MUMBAI: Not all news is breaking, some of it is quietly improving. Network18 Media & Investments Limited appears to be doing just that, tightening losses and stabilising margins even as costs continue to weigh on the business. For FY26, the company reported revenue from operations of Rs 1,955.1 crore, up from Rs 1,896.2 crore in FY25, signalling modest top-line growth in a challenging media environment. Total income stood at Rs 1,978.2 crore, compared to Rs 1,913 crore a year earlier.
Profit after tax came in at Rs 306.6 crore for the year, a sharp turnaround from Rs 3,225.4 crore in FY25, largely reflecting the absence of large exceptional items that had inflated the previous year’s numbers. On a more comparable basis, the company’s operating performance showed signs of gradual stabilisation.
However, the quarterly picture remained under pressure. For the March quarter, Network18 reported a loss of Rs 53.1 crore, narrower than the Rs 98.1 crore loss in the same period last year, but still indicative of ongoing cost challenges.
Expenses continued to track high. Total expenses for FY26 stood at Rs 2,235.7 crore, up from Rs 2,197.8 crore in FY25. Key cost heads included operational expenses of Rs 765.9 crore, employee benefits of Rs 475.9 crore, and marketing, distribution and promotional spends of Rs 427.1 crore, underlining the continued investment required to sustain reach and engagement.
At an operating level, margins remained under strain.
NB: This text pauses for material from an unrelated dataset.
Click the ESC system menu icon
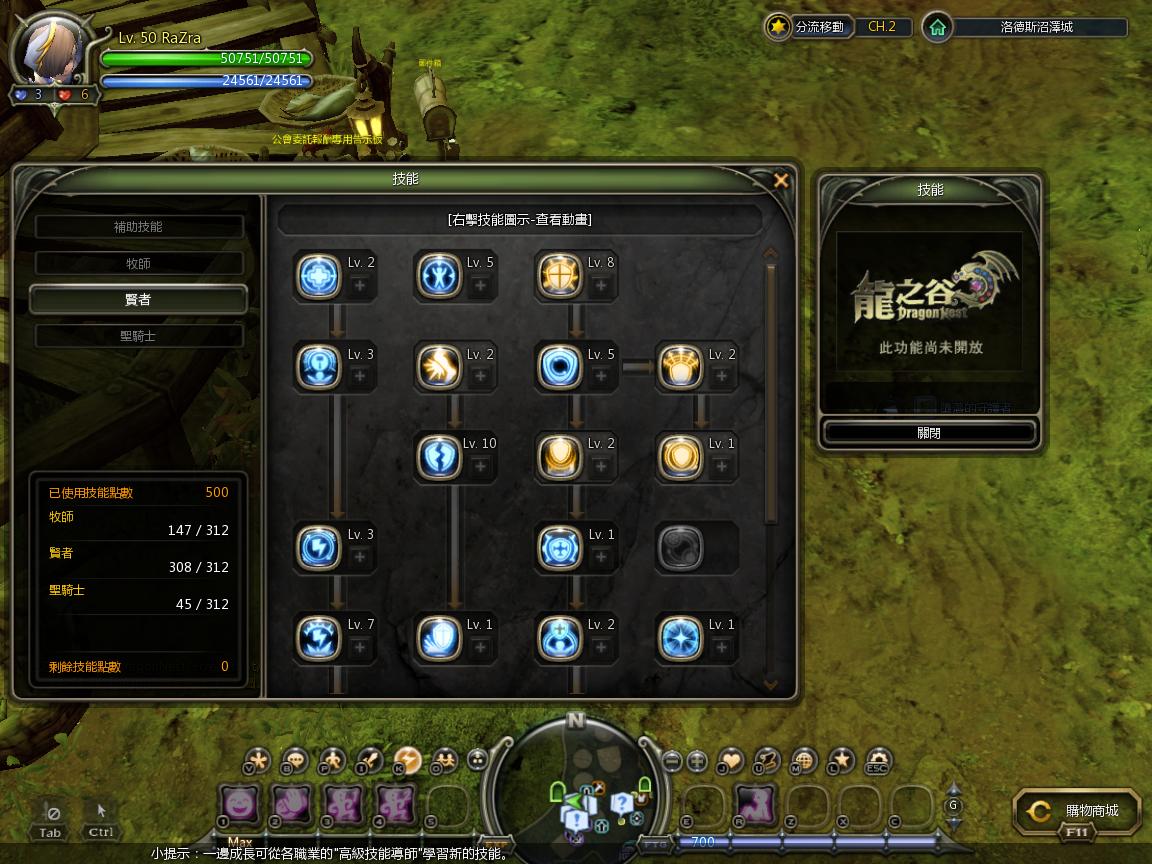Screen dimensions: 1152x864 [877, 761]
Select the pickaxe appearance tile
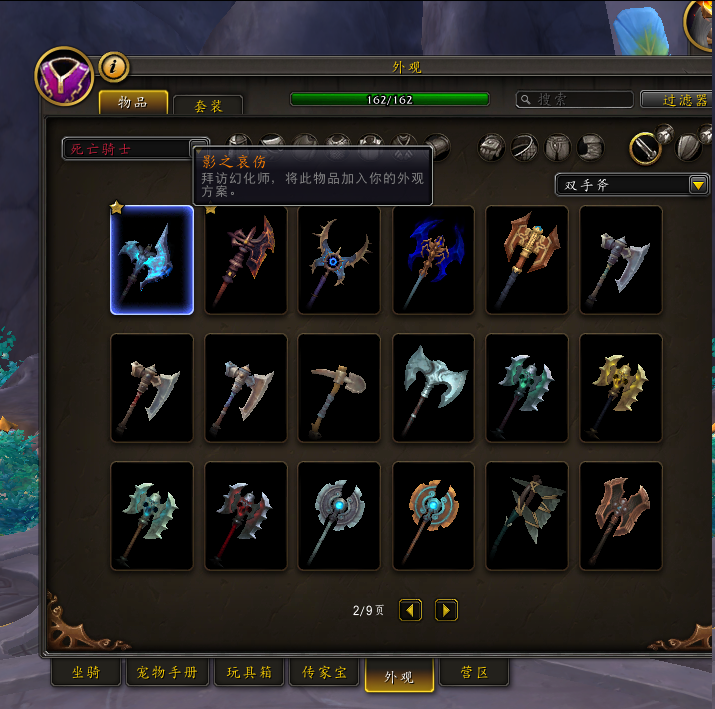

Operating margin stood at 2.33 per cent for FY26, marginally higher than 1.77 per cent in FY25, while net profit margin remained negative at -13.02 per cent, though improved from -14.89 per cent.
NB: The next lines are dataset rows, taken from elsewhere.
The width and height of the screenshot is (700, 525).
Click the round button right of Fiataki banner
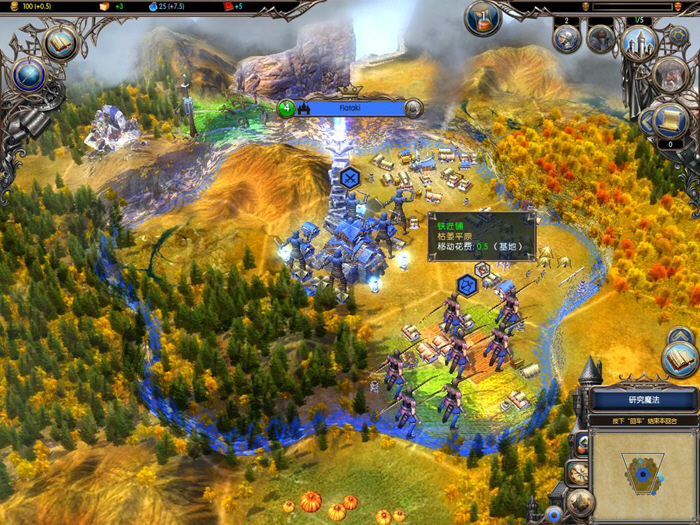413,108
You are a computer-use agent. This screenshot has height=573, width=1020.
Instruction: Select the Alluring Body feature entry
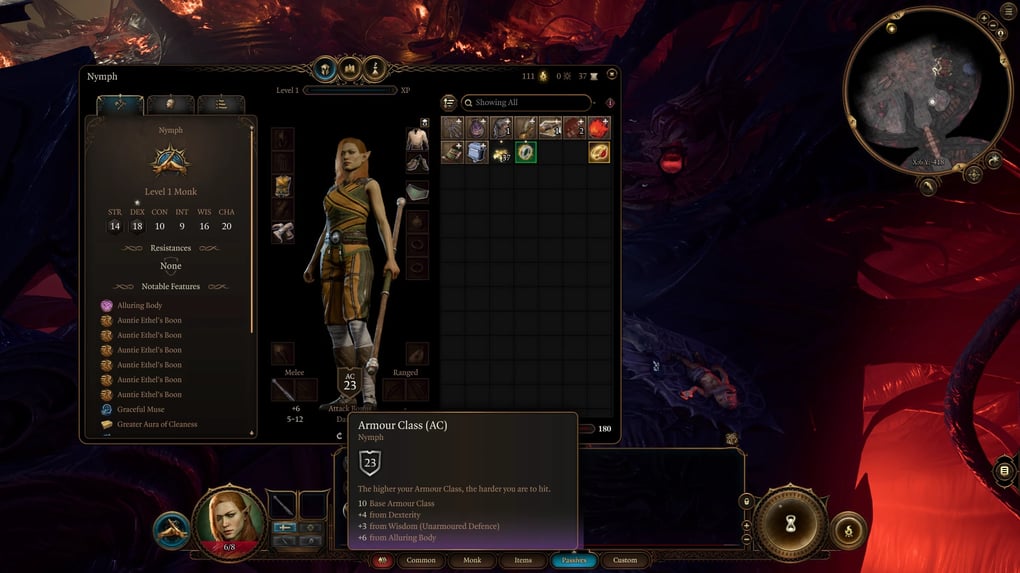[139, 305]

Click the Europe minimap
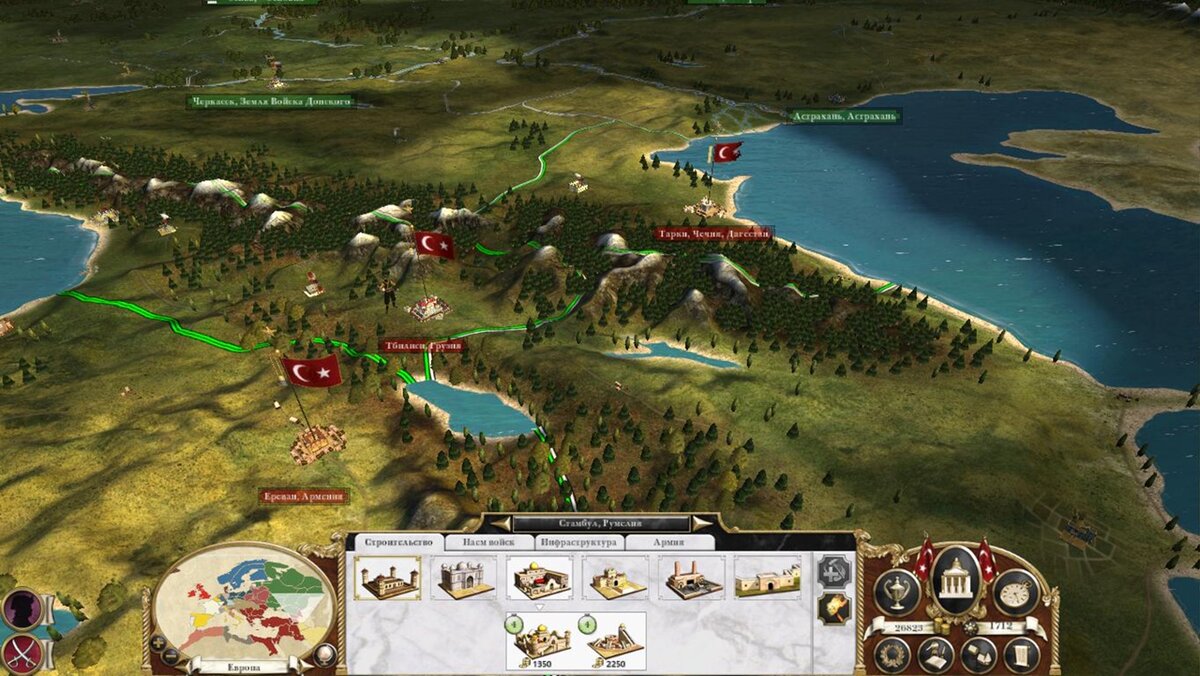(246, 600)
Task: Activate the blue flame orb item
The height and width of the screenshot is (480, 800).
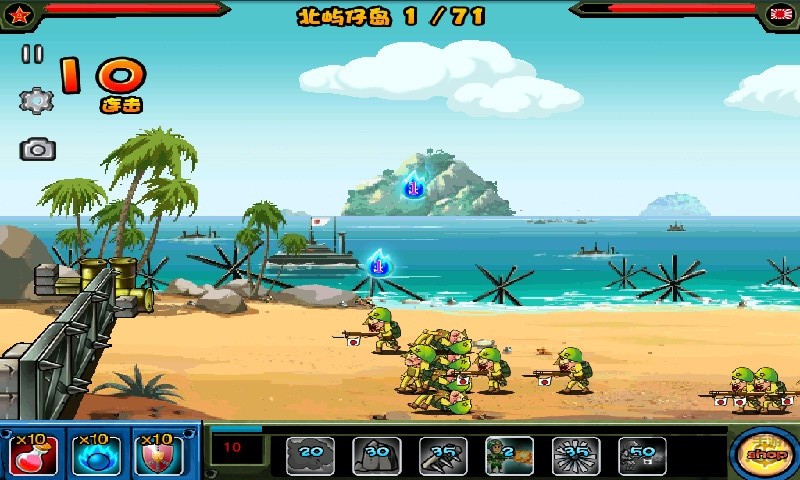Action: [x=96, y=454]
On the balance sheet, total assets rose to Rs 8,957.6 crore as of 31 March 2026, from Rs 8,317.5 crore a year earlier. Equity strengthened to Rs 4,958.7 crore, while borrowings increased to Rs 3,112.8 crore, reflecting a higher reliance on debt to support operations.
Cash flows told a mixed story. While financing activities generated Rs 83.9 crore, operating cash flow remained negative at Rs -24 crore, highlighting ongoing pressure on core cash generation. Cash and cash equivalents, however, improved to Rs 33.9 crore from Rs 1.8 crore.
The numbers point to a company in transition growing revenues, trimming losses, but still grappling with structural cost pressures. In a sector where scale often comes at a price, Network18 seems to be inching towards balance, one quarter at a time.